Every since I wrote the post on what I consider to be the Top Ten TCK Quirks, I have experienced an outpouring of support and appreciation for what I wrote. It is my most commented on piece and because of the huge response, I have decided to gear my blog more towards TCK related matters, in addition to my current travel adventures. This is the first of what I hope will be a series of musings on the subject of us. I apologize if the following sounds like a bit of a rant. Also, this is very long, so I will put titles so you can skip to what you find interesting (if anything at all).

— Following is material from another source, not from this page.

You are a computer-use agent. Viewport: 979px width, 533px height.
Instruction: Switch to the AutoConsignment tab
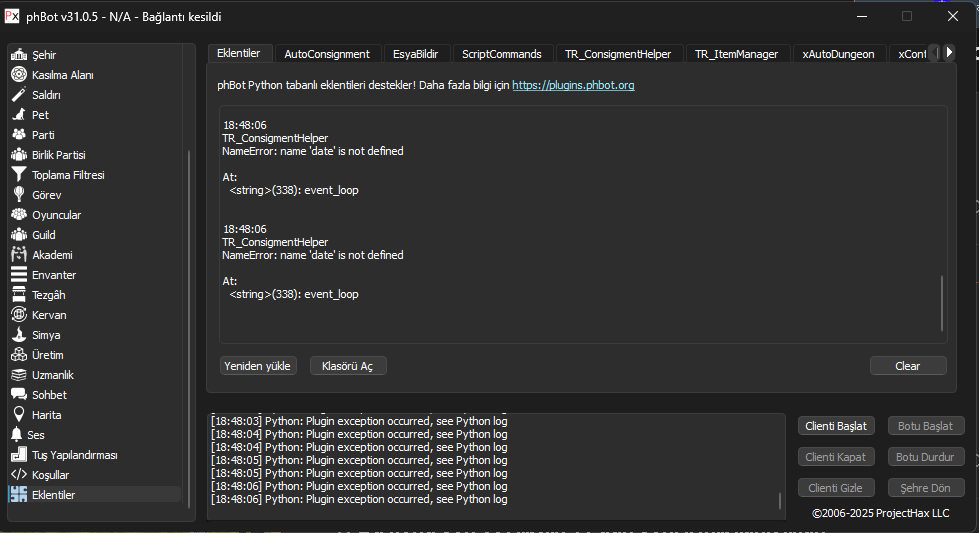327,54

Down with the Label of a "Recovering" TCK

I want to kick this off by addressing the issue of a "recovering" TCK. This label makes it seem as if being a TCK is a traumatic sickness or wound that needs to be healed. Leaving aside the usage as a joke, there are some people who clearly feel this way. When I read the story of Brice Royer, founder of My Tckid (a community site full of TCKs), I was a little troubled by his story. At the age of 19, he started suffering mysterious physical ailments that he (years) later figured out were due to emotional pain. Once he had this realization, the pain disappeared and he founded the site in order to help other suffering TCKs have a sense of belonging. While I am not saying that this wasn't real for him, or that emotional turmoil can't manifest itself physically, the fact that it was because of the privilege of having a multicultural experience bothers me. 

Personal Issues 

While I have gone through some unhappy periods, I have never regretted the way I was raised and am extremely grateful that I was lucky enough to have the life I have lived. There are SO many people in this world who will never have the opportunity to see what I have seen and while I used to take this for granted, I have since learned to appreciate the hand I was dealt. This post on Thought Catalog thoroughly expresses how I feel about this subject. 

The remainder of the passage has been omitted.